Men kon echter in de tempel niet blijven. Het is maar één keer in de week “zondag”. Jullie begrijpen dat wel. Het gewone leven moet ook weer op gang komen. Dat wil dan natuurlijk niet zeggen dat de dienst des Heeren dan aan de kant gezet wordt. Dat moet zeven dagen in de week doorgaan. Daar getuigt de tekst van. Want men had de Heere beloofd, zie hoofdstuk 10, dat men de dienst des Heeren zou onderhouden, door alle verplichte offers te brengen. Daar moesten voorraadschuren voor zijn. Daar moesten ook mensen wezen die alles regelden. In de dienst des Heeren gaat er uiteindelijk ook niets vanzelf. Er zijn overal mensen voor nodig. Als het over de dienst des Heeren gaat, dan nemen de ambtsdragers daarin een voorname plaats in. Dat waren ten tijde van Nehemia de Priesters en de Levieten. Verder wordt er gesproken over zangers en poortiers, dat zijn poortwachters. Je zoudt ze tegenwoordig kunnen vergelijken met de organisten en de kosters. Ieder had zo zijn eigen taak. En dat heeft ieder nog. En daar niemand van de wind kan leven, moest een ieder de tienden geven van al hetgeen van vee en velden kwam. Dat was tot onderhoud van de Levieten, die een aparte stam vormden in het volk van Israël. Het was een van de twaalf stammen. En die Levieten moesten dan weer de tienden geven aan de Priesters, dat waren de afstammelingen van het huis Aärons. Daar was in het verleden lang niet altijd aan voldaan. Men was in het nakomen van zijn verplichtingen, die de Heere hun opgelegd had, hopeloos te kort geschoten. En dat moest nu allemaal in orde gebracht worden, opdat de dienst des Heeren ordelijk zou kunnen verlopen. Daarom werden er mannen aangesteld, die de offers moesten inzamelen en bewaren in de daartoe geschikt gemaakte kamers. Dat waren de “schatkamers”. Dat zijn dus kamers waarin de verplichte schattingen moesten worden opgeslagen. Opdat daaruit degenen die ambtelijk het dienstwerk moesten verrichten, er uit bezoldigd zouden kunnen worden.
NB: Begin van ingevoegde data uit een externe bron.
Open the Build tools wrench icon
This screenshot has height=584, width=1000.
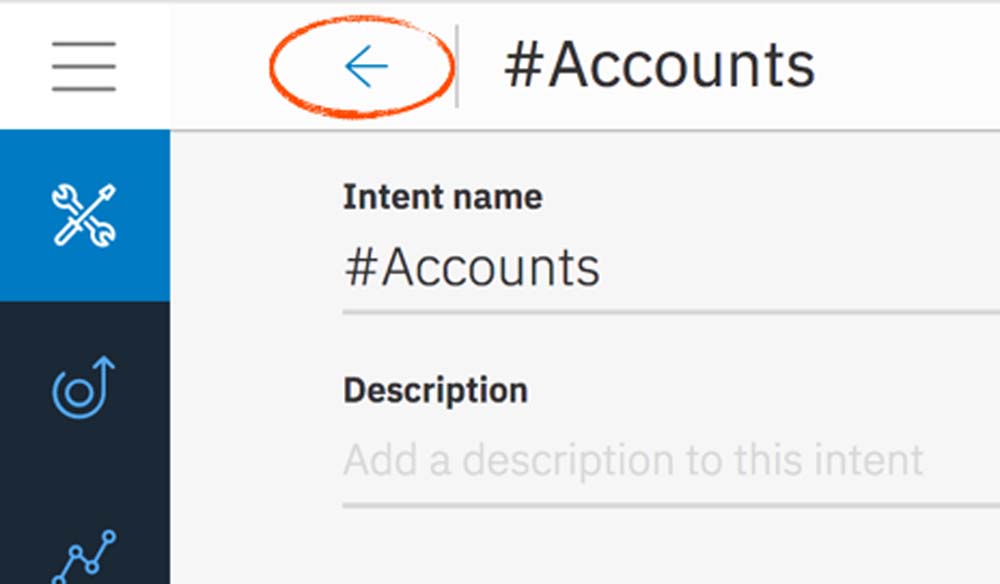(84, 215)
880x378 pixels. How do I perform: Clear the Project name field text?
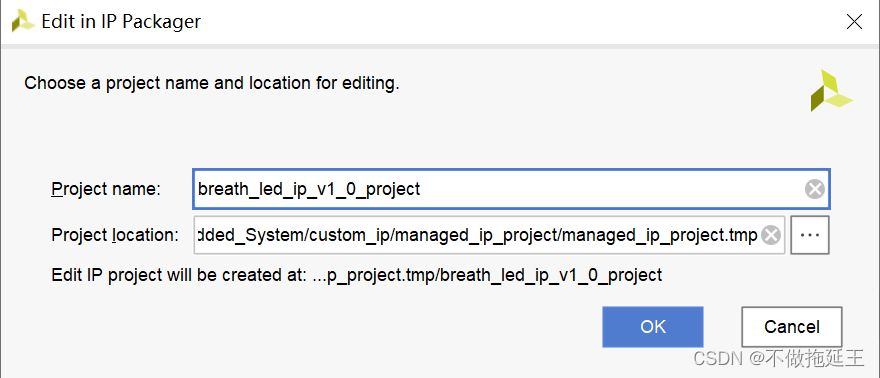click(814, 190)
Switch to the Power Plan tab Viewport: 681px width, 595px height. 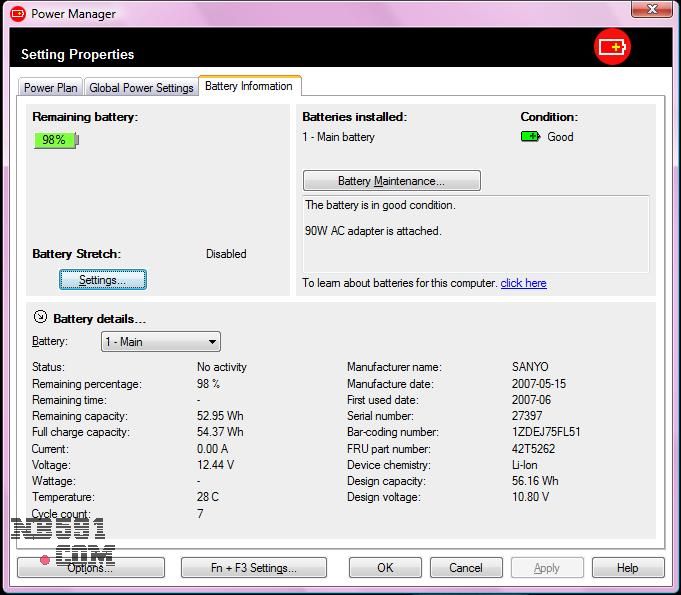[50, 88]
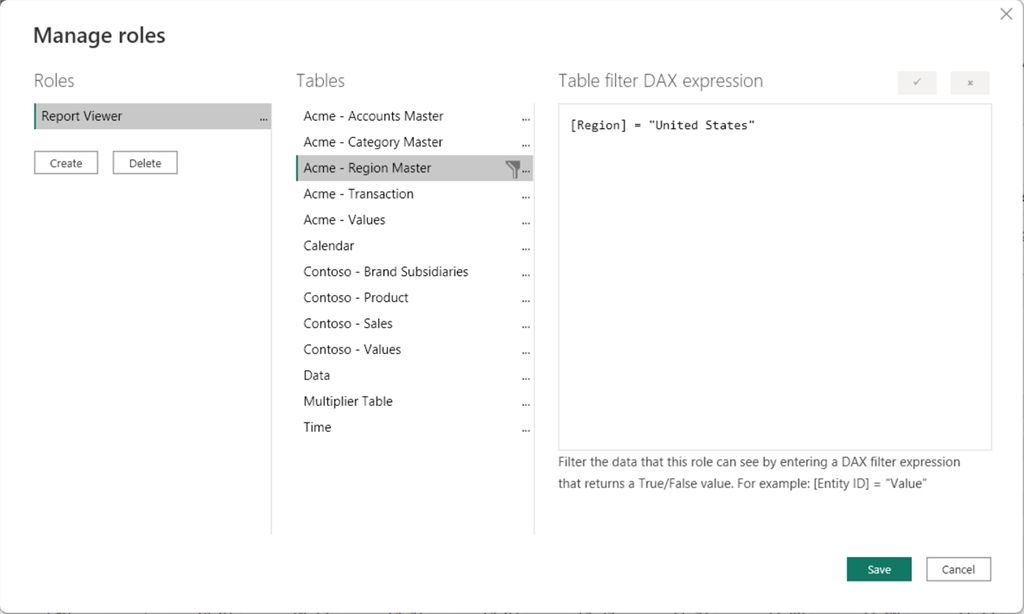Select the Acme - Transaction table
The width and height of the screenshot is (1024, 614).
pyautogui.click(x=358, y=194)
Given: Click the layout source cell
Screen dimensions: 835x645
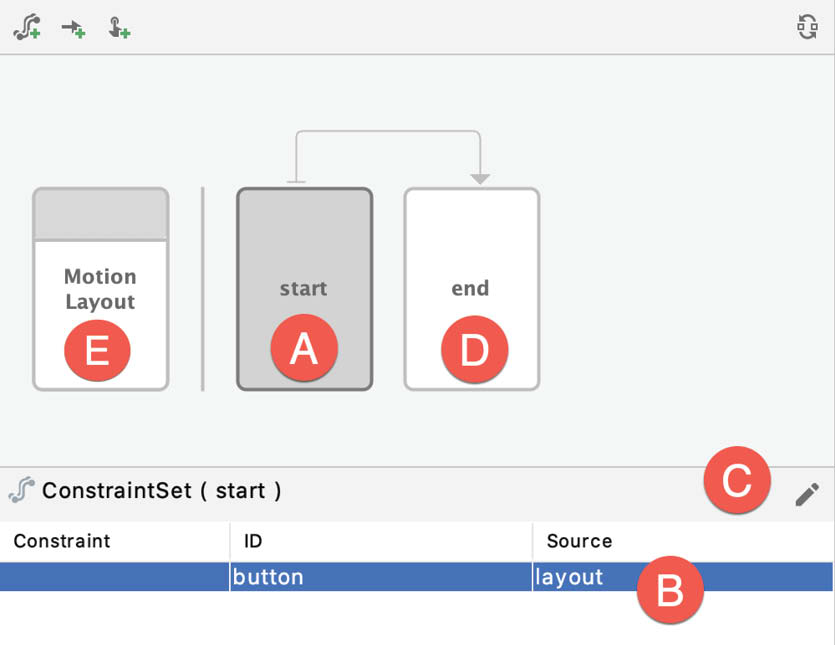Looking at the screenshot, I should (683, 577).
Dat werd dus nu allemaal geregeld. God is een God van orde. Dat kun je uit het slot van hoofdstuk 12 wel aflezen. En dat is God nog. Daarom kennen wij tegenwoordig ook een kerkorde. Daar is alles in geregeld wat met de dienst des Heeren te maken heeft. Men deed ook dat met vreugde. Het blijft toch waar: “Uw liefdedienst heeft mij nog nooit verdroten”. Is dat bij jullie ook waar? Want “de liefde” is uiteindelijk de motor, die de dienst des Heeren moet draaiende houden. Je kunt natuurlijk zeggen: God houdt Zelf Zijn werk wel in stand. En dat is vast en zeker waar. Doch dat doet Hij dan toch altijd weer door de dienst van mensen.
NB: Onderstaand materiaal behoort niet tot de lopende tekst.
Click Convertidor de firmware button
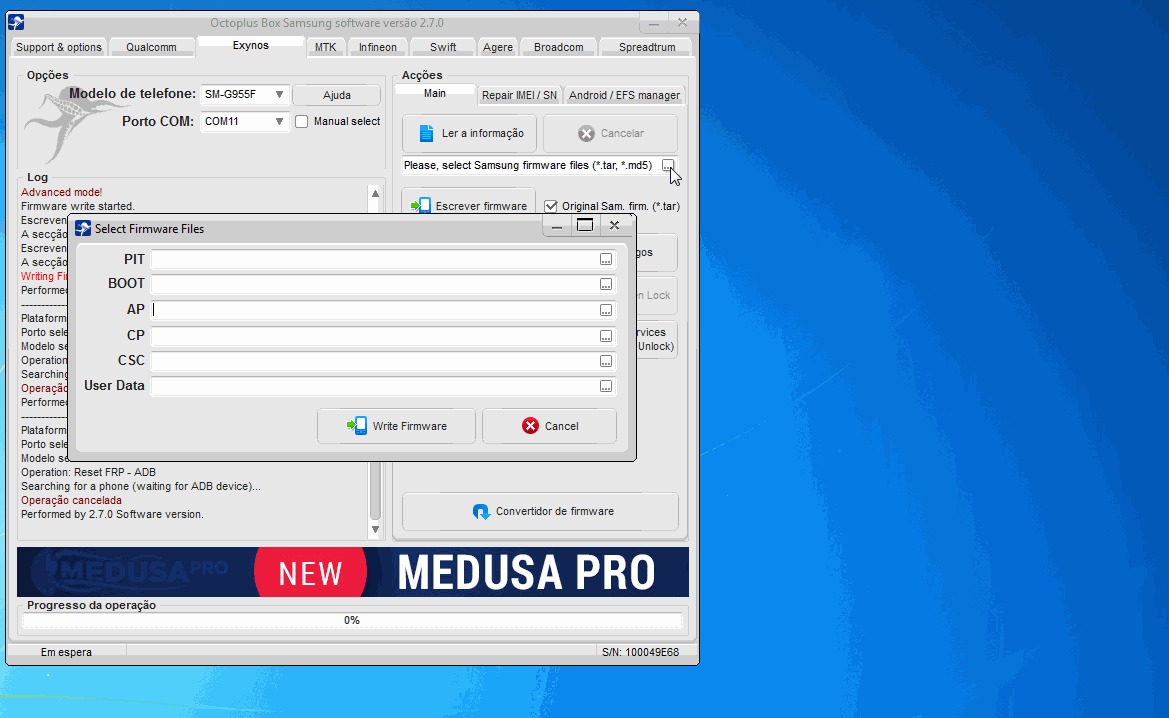This screenshot has height=718, width=1169. tap(540, 511)
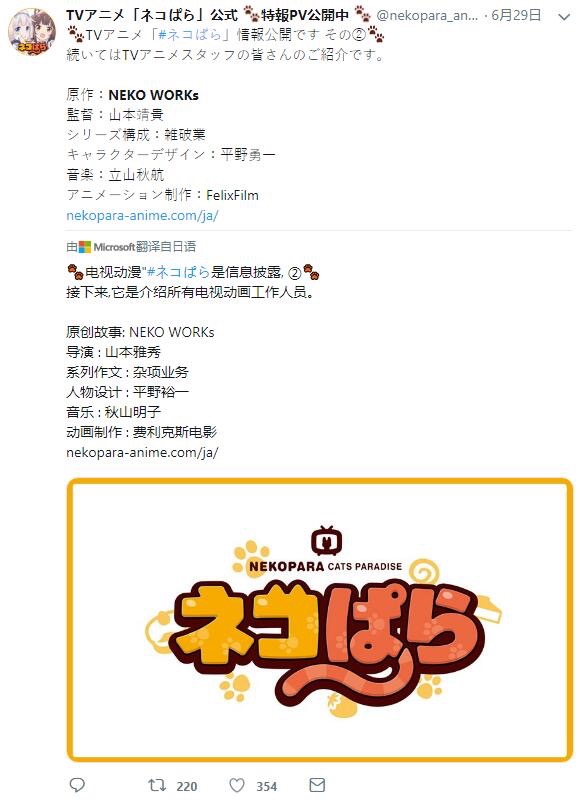The width and height of the screenshot is (580, 800).
Task: Open the Nekopara account avatar
Action: click(x=32, y=33)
“Want Juda was vrolijk over de Priesters en over de Levieten, die daar stonden, en de wacht des Heeren huns Gods waarnamen, en de wacht der reiniging, ook de zangers en de poortiers, naar het gebod van David en van zijn zoon Salomo. Men ging dus alles weer instellen, zoals het in de beste dagen van het volksleven van Israël was geweest. Dat was ten tijde van de gezegende regering van David en zijn zoon Salomo. Ieder stond op zijn post. Ieder verstond zijn plicht.Ieder deed datgene wat hem door de Heere, middels mensen, ten opzichte van Zijn dienst bevolen was.
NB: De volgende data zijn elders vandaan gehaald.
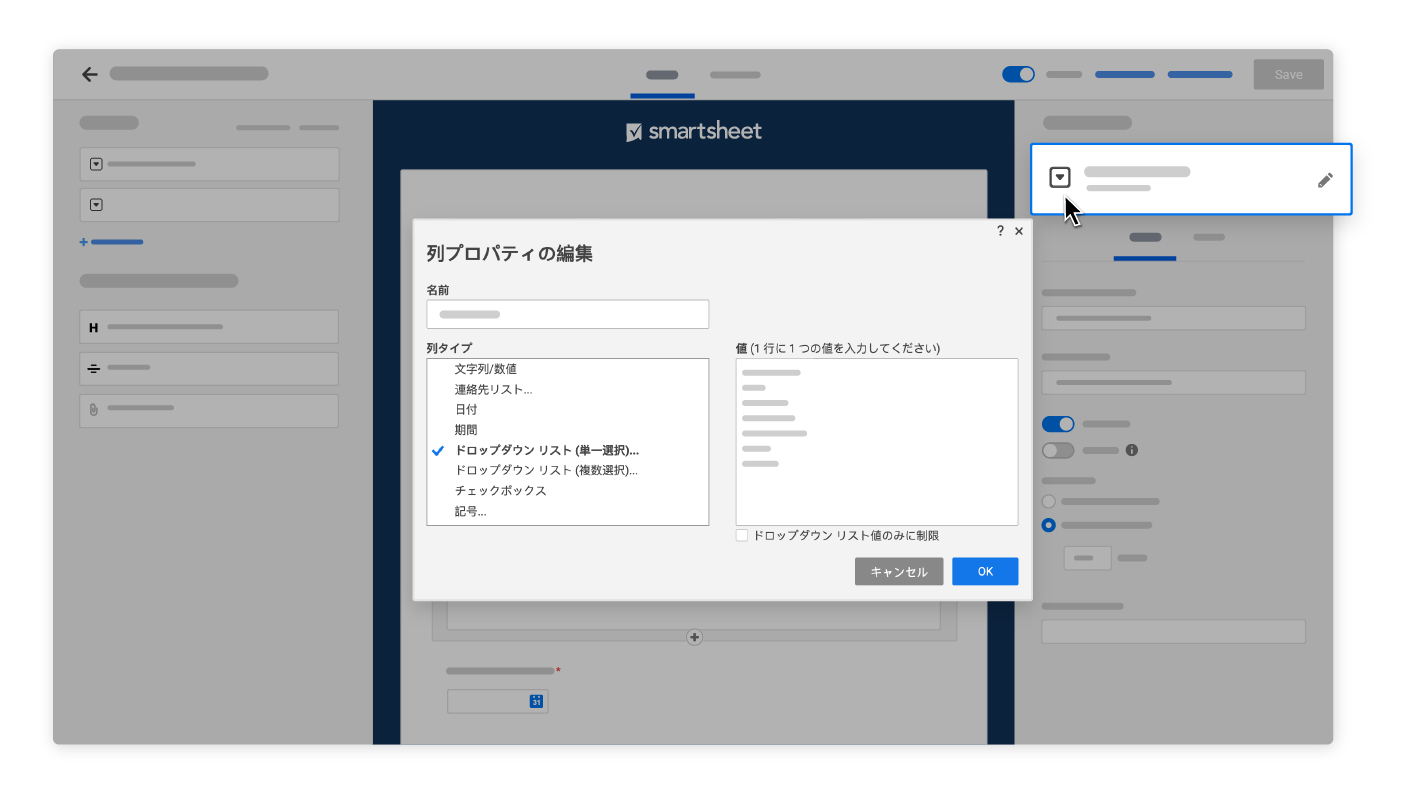Click the キャンセル button in the dialog
1401x792 pixels.
coord(898,571)
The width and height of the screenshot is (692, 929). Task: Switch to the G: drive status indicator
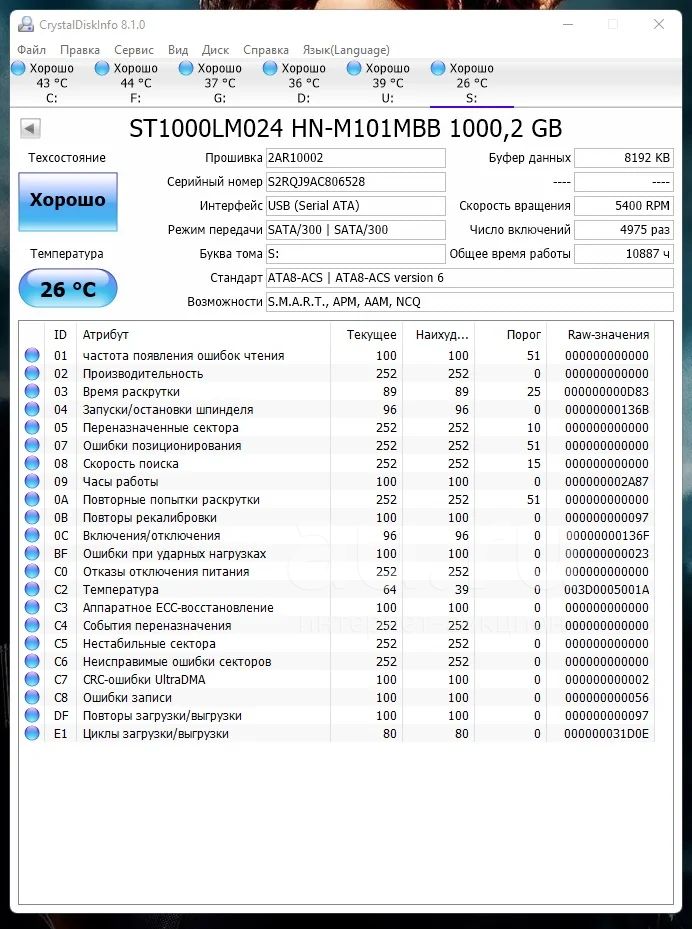click(x=186, y=68)
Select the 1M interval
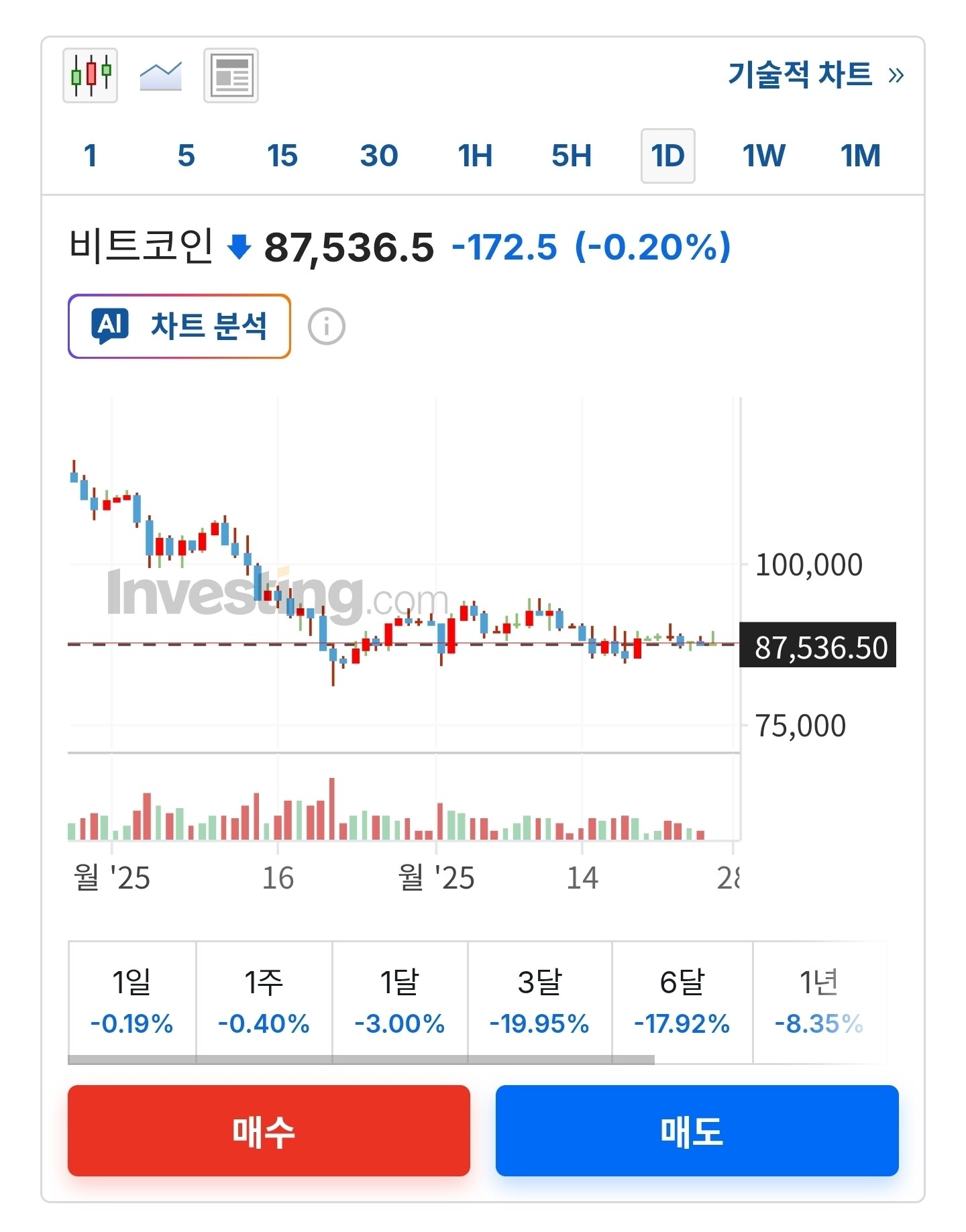966x1232 pixels. click(860, 156)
De Priesters brachten de offers. En daar zij de mensen waren die de wetenschap bewaren moesten, onderwezen zij ook het volk. De Levieten stonden de priesters ter zijde. Zij moesten er op toezien dat alles gereinigd werd, zoals dat in de oudtestamentische eredienst was geboden. Want in verband met het brengen van offers was er veel vaatwerk tot die dienst, en dat moest schoongehouden worden. De tempel moest ook iedere keer weer gereinigd worden. Het werd door Juda, dat is het volk met vreugde gezien, hoe een ieder zijn plicht verstond en ook nakwam. Men behoefde, dat is de andere kant van de zaak, zijn werk niet “al zuchtende” te doen.

“Daarom gaf gans Israël, in de dagen van Zerubbabel en in de dagen van Nehemia de delen der zangers en der poortiers, van elk dagelijks op zijn dag; en zij heiligden voor de Levieten, en de Levieten heiligden voor de kinderen Aärons”, dat waren de priesters. Het komt hierop neer, dat degenen die vooraan stonden in de dienst des Heeren geen gebrek hadden aan enig goed. Dat het nodige “geheiligd werd” wil niets anders zeggen, dan dat het voor de “heilige dienst des Heeren afgezonderd werd”. Want het dienen van de Heere is een heilige zaak. Dat is geen profane, dat is geen wereldse zaak. “De heiligheid is voor Uw huis, o HEERE’ Eeuw uit, eeuw in, tot sieraad en tot eer”. Dat hier heel wat lering uit getrokken kan en moet worden, lijkt mij thans wel duidelijk. Laat een ieder zich afvragen hoe zijn/haar verhouding is tegenover de Heere en Zijn dienst.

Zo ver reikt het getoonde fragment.